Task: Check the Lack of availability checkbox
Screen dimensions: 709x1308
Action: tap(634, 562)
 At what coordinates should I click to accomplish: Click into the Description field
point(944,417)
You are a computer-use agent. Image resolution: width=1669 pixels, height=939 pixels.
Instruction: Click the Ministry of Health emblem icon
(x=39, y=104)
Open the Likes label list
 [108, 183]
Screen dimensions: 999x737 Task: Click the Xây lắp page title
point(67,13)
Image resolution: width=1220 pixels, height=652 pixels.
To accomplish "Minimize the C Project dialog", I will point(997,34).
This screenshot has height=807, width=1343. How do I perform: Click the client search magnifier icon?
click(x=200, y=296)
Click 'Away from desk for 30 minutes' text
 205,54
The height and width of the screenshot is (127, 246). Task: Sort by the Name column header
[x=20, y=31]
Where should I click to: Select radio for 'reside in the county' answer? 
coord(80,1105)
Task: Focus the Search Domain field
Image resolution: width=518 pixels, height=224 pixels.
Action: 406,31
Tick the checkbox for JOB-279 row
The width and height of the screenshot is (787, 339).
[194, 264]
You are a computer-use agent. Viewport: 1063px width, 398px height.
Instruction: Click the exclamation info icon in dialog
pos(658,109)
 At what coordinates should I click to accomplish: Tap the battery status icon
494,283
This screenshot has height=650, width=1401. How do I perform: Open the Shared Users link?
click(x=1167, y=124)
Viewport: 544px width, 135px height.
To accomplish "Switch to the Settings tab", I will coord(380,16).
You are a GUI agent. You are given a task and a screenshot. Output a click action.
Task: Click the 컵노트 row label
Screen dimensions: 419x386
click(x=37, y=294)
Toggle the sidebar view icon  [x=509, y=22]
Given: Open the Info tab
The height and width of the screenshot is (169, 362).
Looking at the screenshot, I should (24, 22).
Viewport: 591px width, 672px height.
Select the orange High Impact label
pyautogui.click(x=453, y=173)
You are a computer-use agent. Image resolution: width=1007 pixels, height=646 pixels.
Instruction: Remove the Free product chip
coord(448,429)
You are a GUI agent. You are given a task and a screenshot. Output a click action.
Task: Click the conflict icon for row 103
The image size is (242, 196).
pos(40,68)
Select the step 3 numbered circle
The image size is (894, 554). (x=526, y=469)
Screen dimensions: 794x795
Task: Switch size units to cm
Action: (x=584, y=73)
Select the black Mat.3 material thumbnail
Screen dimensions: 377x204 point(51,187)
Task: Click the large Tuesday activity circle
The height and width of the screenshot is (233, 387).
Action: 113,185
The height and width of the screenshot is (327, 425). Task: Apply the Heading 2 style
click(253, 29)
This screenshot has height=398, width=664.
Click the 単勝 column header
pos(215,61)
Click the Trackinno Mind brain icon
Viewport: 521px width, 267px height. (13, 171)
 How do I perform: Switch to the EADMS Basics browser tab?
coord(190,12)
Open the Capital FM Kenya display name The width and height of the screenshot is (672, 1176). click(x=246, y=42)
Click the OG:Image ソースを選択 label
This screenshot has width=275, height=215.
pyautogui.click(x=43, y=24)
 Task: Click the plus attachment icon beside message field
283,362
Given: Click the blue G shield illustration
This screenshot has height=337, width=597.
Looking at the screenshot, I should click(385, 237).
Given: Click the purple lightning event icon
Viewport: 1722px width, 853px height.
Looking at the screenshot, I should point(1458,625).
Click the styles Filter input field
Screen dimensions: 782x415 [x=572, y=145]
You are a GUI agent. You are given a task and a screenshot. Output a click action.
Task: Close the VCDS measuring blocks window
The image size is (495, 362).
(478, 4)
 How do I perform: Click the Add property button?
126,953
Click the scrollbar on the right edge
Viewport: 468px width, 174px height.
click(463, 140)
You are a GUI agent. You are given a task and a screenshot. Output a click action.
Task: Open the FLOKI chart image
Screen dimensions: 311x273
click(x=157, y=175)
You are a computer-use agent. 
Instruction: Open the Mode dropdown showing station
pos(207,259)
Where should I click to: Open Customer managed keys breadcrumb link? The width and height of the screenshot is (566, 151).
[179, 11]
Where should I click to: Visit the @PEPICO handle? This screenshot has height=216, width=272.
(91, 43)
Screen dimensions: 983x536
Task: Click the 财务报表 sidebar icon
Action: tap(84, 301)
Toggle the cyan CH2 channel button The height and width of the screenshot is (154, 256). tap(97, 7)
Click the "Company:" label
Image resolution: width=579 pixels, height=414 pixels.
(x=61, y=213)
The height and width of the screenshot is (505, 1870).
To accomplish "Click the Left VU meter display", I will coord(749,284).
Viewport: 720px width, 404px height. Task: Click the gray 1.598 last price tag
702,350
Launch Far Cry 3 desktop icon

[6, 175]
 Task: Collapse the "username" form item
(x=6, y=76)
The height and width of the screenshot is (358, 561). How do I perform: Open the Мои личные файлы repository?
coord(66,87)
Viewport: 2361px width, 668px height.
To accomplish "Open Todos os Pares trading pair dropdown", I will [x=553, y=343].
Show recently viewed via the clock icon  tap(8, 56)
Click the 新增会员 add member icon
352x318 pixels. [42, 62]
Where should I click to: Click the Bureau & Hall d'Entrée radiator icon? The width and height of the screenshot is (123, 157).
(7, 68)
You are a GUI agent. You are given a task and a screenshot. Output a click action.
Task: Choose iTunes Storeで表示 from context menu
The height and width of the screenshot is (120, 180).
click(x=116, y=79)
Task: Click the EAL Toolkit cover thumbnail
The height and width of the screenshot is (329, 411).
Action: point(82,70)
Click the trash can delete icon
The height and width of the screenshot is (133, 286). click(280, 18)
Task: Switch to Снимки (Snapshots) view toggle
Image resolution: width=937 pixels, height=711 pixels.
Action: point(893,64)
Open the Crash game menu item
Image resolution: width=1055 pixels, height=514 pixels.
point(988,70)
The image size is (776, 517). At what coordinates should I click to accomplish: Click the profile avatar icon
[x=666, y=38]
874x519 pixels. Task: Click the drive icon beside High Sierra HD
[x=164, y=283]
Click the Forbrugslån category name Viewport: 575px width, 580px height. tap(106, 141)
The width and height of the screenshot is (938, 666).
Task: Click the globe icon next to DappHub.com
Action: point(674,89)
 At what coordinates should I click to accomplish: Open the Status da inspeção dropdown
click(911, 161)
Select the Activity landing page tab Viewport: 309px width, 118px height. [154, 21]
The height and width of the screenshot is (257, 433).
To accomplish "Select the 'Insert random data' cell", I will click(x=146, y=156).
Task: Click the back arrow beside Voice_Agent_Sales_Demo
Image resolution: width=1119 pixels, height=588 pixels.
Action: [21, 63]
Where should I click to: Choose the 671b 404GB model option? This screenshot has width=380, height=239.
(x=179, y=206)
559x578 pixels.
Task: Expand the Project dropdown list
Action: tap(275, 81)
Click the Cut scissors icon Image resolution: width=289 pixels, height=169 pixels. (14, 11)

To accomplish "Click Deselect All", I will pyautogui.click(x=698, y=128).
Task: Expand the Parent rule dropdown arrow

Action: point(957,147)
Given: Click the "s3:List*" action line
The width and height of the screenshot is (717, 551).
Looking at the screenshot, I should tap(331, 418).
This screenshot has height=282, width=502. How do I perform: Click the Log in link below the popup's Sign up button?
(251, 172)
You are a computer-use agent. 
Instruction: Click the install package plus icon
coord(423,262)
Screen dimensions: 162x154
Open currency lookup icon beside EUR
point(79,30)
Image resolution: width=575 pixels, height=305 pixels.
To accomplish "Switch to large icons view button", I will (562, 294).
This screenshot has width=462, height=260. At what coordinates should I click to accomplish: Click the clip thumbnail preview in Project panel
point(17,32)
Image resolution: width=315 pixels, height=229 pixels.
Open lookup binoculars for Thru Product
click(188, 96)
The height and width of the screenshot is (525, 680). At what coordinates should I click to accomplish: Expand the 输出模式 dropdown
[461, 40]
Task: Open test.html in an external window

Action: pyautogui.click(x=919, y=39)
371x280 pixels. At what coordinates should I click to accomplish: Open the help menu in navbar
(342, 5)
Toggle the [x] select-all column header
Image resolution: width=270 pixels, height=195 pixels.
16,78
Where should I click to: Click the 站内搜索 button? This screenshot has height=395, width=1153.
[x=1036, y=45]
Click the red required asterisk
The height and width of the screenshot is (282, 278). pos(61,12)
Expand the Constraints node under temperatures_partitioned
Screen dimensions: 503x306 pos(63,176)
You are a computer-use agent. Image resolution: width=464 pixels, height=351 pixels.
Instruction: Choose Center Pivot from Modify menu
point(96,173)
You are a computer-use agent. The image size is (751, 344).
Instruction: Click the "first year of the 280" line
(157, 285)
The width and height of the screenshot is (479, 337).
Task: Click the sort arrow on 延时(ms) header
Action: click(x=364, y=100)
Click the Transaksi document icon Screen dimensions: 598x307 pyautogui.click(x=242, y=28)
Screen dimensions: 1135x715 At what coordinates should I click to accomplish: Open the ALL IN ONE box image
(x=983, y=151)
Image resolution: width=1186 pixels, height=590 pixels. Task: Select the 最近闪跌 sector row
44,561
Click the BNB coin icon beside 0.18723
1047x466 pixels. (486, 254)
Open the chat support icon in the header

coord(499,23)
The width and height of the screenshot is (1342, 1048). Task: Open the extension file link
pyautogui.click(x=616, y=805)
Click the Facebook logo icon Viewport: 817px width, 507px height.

WORK TASK => Retype exactly the span of lines from the one with "At what coordinates should I click to accomplish: Tap" through the one with "Given: Click the purple lightning event icon"; include both ends and omit the rest of the material.

TASK RESULT =>
 At what coordinates should I click to accomplish: Tap the battery status icon
494,283
This screenshot has height=650, width=1401. How do I perform: Open the Shared Users link?
click(x=1167, y=124)
Viewport: 544px width, 135px height.
To accomplish "Switch to the Settings tab", I will coord(380,16).
You are a GUI agent. You are given a task and a screenshot. Output a click action.
Task: Click the 컵노트 row label
Screen dimensions: 419x386
click(x=37, y=294)
Toggle the sidebar view icon  [x=509, y=22]
Given: Open the Info tab
The height and width of the screenshot is (169, 362).
Looking at the screenshot, I should (24, 22).
Viewport: 591px width, 672px height.
Select the orange High Impact label
pyautogui.click(x=453, y=173)
You are a computer-use agent. Image resolution: width=1007 pixels, height=646 pixels.
Instruction: Remove the Free product chip
coord(448,429)
You are a GUI agent. You are given a task and a screenshot. Output a click action.
Task: Click the conflict icon for row 103
The image size is (242, 196).
pos(40,68)
Select the step 3 numbered circle
The image size is (894, 554). (x=526, y=469)
Screen dimensions: 794x795
Task: Switch size units to cm
Action: (x=584, y=73)
Select the black Mat.3 material thumbnail
Screen dimensions: 377x204 point(51,187)
Task: Click the large Tuesday activity circle
The height and width of the screenshot is (233, 387).
Action: 113,185
The height and width of the screenshot is (327, 425). Task: Apply the Heading 2 style
click(253, 29)
This screenshot has height=398, width=664.
Click the 単勝 column header
pos(215,61)
Click the Trackinno Mind brain icon
Viewport: 521px width, 267px height. (13, 171)
 How do I perform: Switch to the EADMS Basics browser tab?
coord(190,12)
Open the Capital FM Kenya display name The width and height of the screenshot is (672, 1176). click(x=246, y=42)
Click the OG:Image ソースを選択 label
This screenshot has width=275, height=215.
pyautogui.click(x=43, y=24)
 Task: Click the plus attachment icon beside message field
283,362
Given: Click the blue G shield illustration
This screenshot has height=337, width=597.
Looking at the screenshot, I should click(385, 237).
Given: Click the purple lightning event icon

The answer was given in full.